Au début, on n’y voit que du feu. C’est notre monde. Nos villes, nos rues polluées. Notre manière d’interagir. Et pourtant, quelque chose gêne. Une vague approximation, une distance inhabituelle, une froideur qui laisse penser que nous entrons dans un futur, proche certes, mais hors de notre portée actuelle. On tarde à comprendre.
Le narrateur s’appelle Malo Cleys. Un soir qu’il rentre chez lui, il découvre qu’Iris, la femme avec qui il vit, a disparu. Il panique, s’inquiète. A raison. Peu après, il apprend qu’Iris a eu un accident. Elle marchait au bord d’une route et a sûrement été renversée. Elle est gravement blessée, la moitié d’une de ses jambes est perdue. Il faut opérer, tenter une greffe. Mais Malo tarde à agir. Iris vit avec lui en toute clandestinité. Il la traite en humaine de compagnie, alors qu’il l’a arrachée illégalement à un élevage (où certains humains sont conditionnés avant d’être abattus pour être mangés), ce qui est interdit.
Malo, qui est de la race des nouveaux maîtres et possesseurs de la Terre, risque gros. Mais son amour pour Iris est plus fort que tout, et il est prêt à prendre les risques nécessaires pour la sauver…

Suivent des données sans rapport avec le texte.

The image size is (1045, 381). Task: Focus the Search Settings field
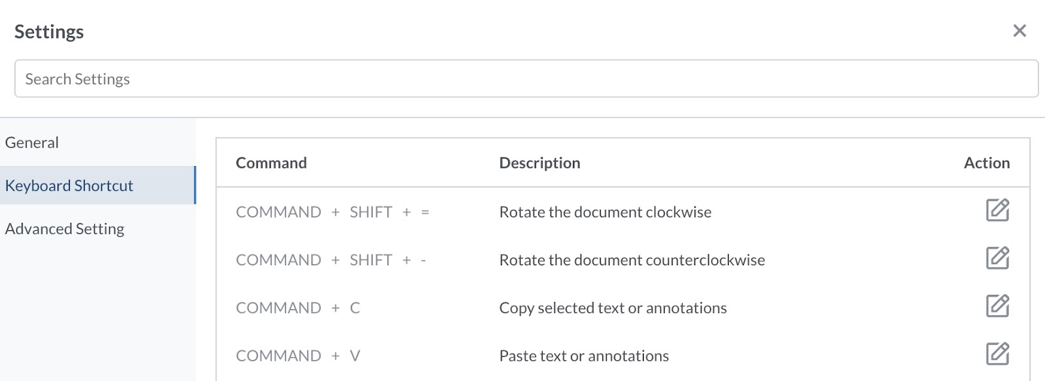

Message - Défaite des maîtres et possesseursContrairement à ce que vous pourriez imaginer, Défaite des maîtres et possesseurs n’est pas un traité anarchiste, et encore moins un roman de science-fiction. Il emprunte légèrement au genre, bien sûr, pour fournir une structure implicite à l’intrigue – l’emprunt majeur étant celui d’une population venue d’ailleurs pour coloniser notre planète afin d’y survivre. Mais si Vincent Message évite avec soin le terme d’extra-terrestre, qui n’est mentionné qu’une fois pour mieux réduire sa pertinence à néant, ce n’est pas par hasard. D’ailleurs, on oublie très vite ce dispositif, car pour le reste, le romancier s’attache à décrire un monde aussi réaliste et proche du nôtre que possible.

Pourquoi, dès lors, faire ce choix pseudo dystopique ? Pour élever notre point de vue. De la sorte, c’est toute notre manière de vivre que Vincent Message passe au crible. Et il ne laisse rien au hasard. Écologie, pollution, cruauté envers les animaux, déconsidération de l’individu au fur et à mesure de son vieillissement, rituels sociaux : en faisant de l’humanité une espèce dominée que les colons traiteraient comme des bêtes, il nous confronte à nos dérives, à notre aveuglement, à notre propre bestialité d’autant moins acceptable que nous sommes supposément des êtres doués de raison.
On oublie très vite la nature « extra-terrestre » du narrateur pour comprendre que les maîtres et possesseurs du titre, c’est nous. Et que chaque jour qui passe signifie davantage notre défaite.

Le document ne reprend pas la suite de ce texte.